(Travail à effectuer)
Indiquez si chacune des affirmations (a), (b) et (c) est conforme à l’extrait de page ci-dessous, en répondant par oui ou par non et en citant textuellement les mots de l’extrait qui tranchent. (a) L’Autriche et la Slovénie ont consulté les institutions européennes avant de fermer partiellement leurs frontières avec l’Italie. (b) Un confinement strict a été instauré en Espagne à partir du 14 mars. (c) Le Danemark a restreint le trafic aérien dès le début de la pandémie.

(Extrait de page)
○ ○ ○ ○
Le 4 février, plus de 20 000 personnes ont été infectées par le nouveau coronavirus, la plupart en Chine. Toutefois, l’OMS se refusait encore à parler de pandémie, l’épidémie étant à ce stade surtout concentrée sur le continent asiatique. Le 13 février, l’Union a mis en place un comité de crise et a activé son système de coordination de crise ARGUS, qui coordonne les efforts de l’ensemble des instances compétentes de l’Union. Compte tenu de la détérioration de la situation et des différents secteurs touchés (santé, services consulaires, protection civile, économie), la présidence fait passer l’activation du mécanisme du IPCR au mode complet le 2 mars 2020.

Fin février et début mars, les mesures contre la propagation du virus sont considérablement renforcées dans plusieurs États membres. Les premiers problèmes de respect des règles européennes apparaissent. Dans le débat médiatique, l’Union européenne semble soit être reléguée au second plan, soit être perçue comme manquant de solidarité et dysfonctionnelle. Les médias parlent beaucoup des offres d’aide de la Chine, de Cuba ou de la Russie, tout en déplorant le manque de solidarité européenne.

Le 11 mars, l’Autriche et la Slovénie ont partiellement fermé leurs frontières avec l’Italie et ce sans consulter les institutions européennes. Ces décisions nationales ont été critiquées par le Président français, qui appelait du même coup à un renforcement de la coordination entre les différents États membres.

Comme on le sait, les réactions nationales ont d’abord été très hétérogènes et mal articulées. Dès le début de la pandémie, tous les États (à l’exception de l’Irlande et du Danemark) ont restreint le trafic aérien. Partout sauf en Suède les magasins, restaurants, cafés et à des degrés divers les écoles ont été fermés. En France (depuis le 17 mars), en Espagne (depuis le 14 mars) et en Italie (depuis le 10 mars), un confinement strict a été mis en place.

La grande variété des situations empêche de déterminer, même rétrospectivement, quelle stratégie s’est révélée la plus efficace. Tout d’abord, il faut tenir compte du fait que les structures d’âge prédominent dans les différents États membres, que les systèmes de soins de santé sont organisés différemment et que le degré d’atteinte varie également beaucoup en termes de nombre d’infections. En outre, en raison des différentes façons de compter les décès (décès à la suite d’une infection par le virus ou en relation avec une infection), des différentes capacités de dépistage et du nombre de personnes dépistées, il n’existe toujours pas de base de données fiable pour procéder à une évaluation finale.

Enfin, nous pouvons parler d’une réponse tardive mais réelle de l’Union. Bien que la politique de santé soit une compétence exclusive des États membres et bien que le champ d’action de l’Union européenne soit, par conséquent, extrêmement limité, la Commission européenne a néanmoins pris de nombreuses mesures utiles ces derniers mois, en mobilisant des instruments existants et des instruments nouveaux pour limiter la propagation de l’épidémie, mettre à disposition du matériel médical et financer la recherche d’un vaccin.
○ ○ ○ ○
(Entrées fournies)

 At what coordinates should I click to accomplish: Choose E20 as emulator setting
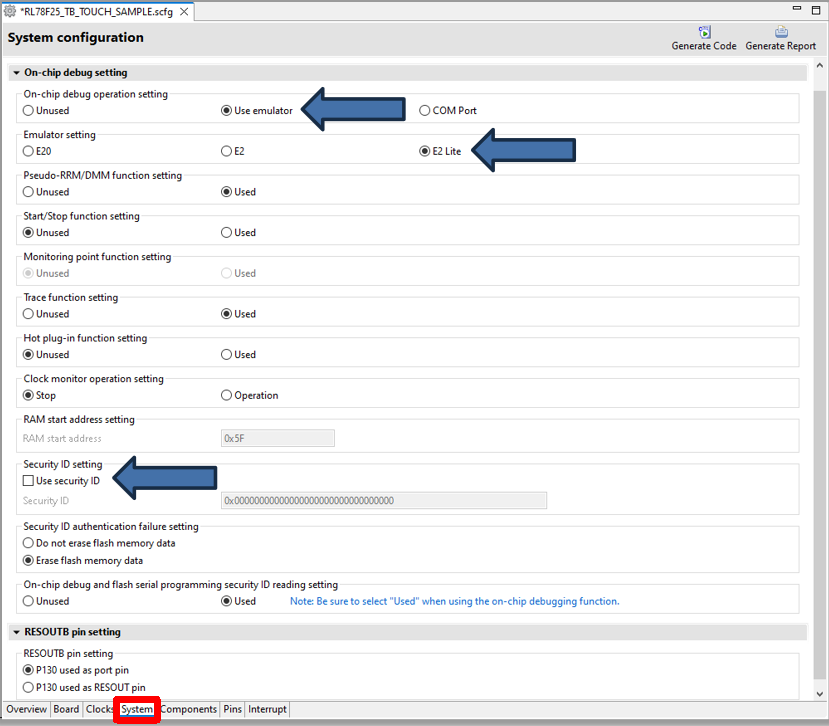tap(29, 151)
○ ○ ○ ○
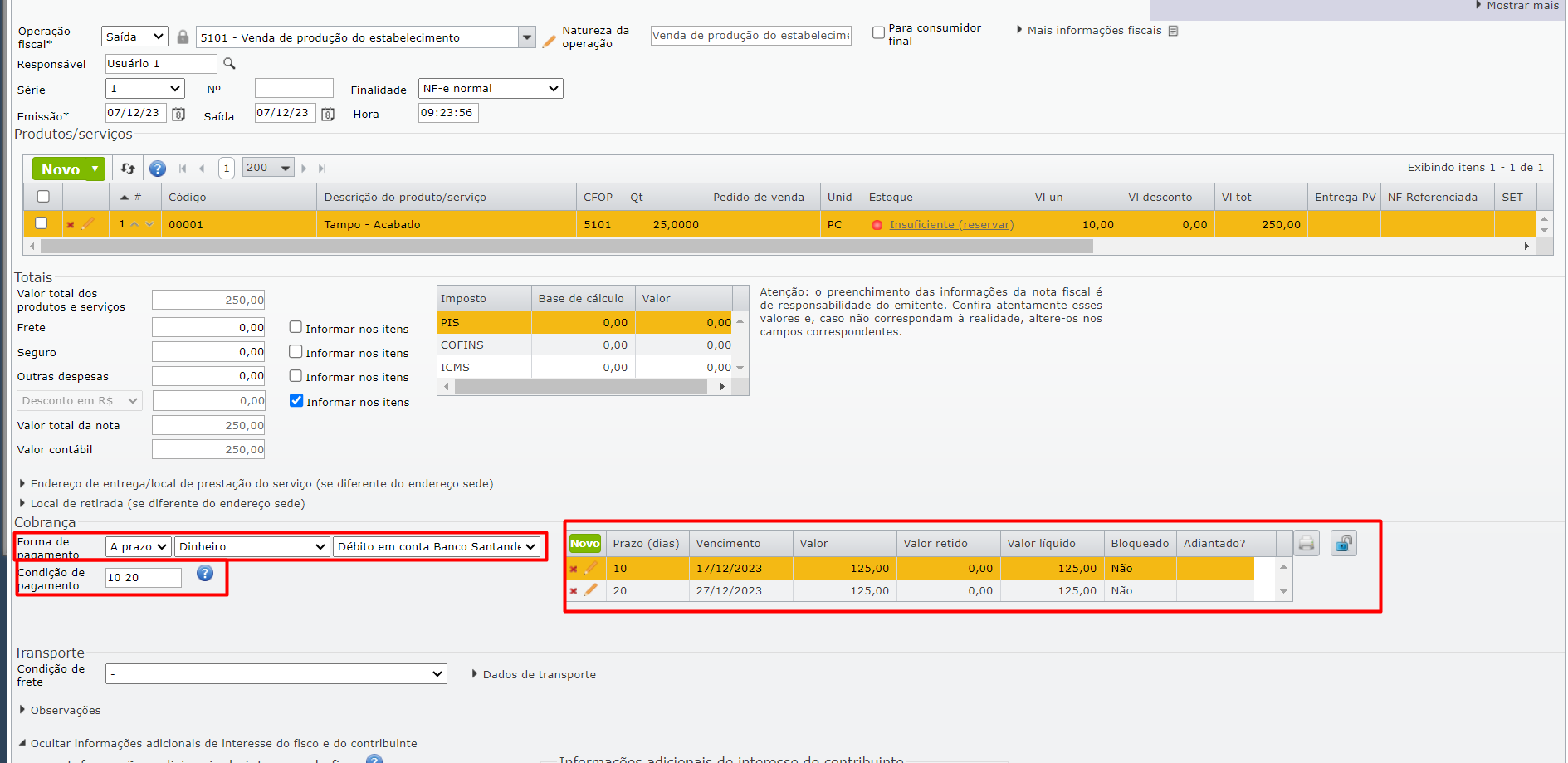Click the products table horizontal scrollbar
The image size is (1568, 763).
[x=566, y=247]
○ ○ ○ ○
(Espace de réponse)
(a) Non : « et ce sans consulter les institutions européennes »
(b) Oui : « En France (depuis le 17 mars), en Espagne (depuis le 14 mars) et en Italie (depuis le 10 mars), un confinement strict a été mis en place »
(c) Non : « tous les États (à l’exception de l’Irlande et du Danemark) ont restreint le trafic aérien »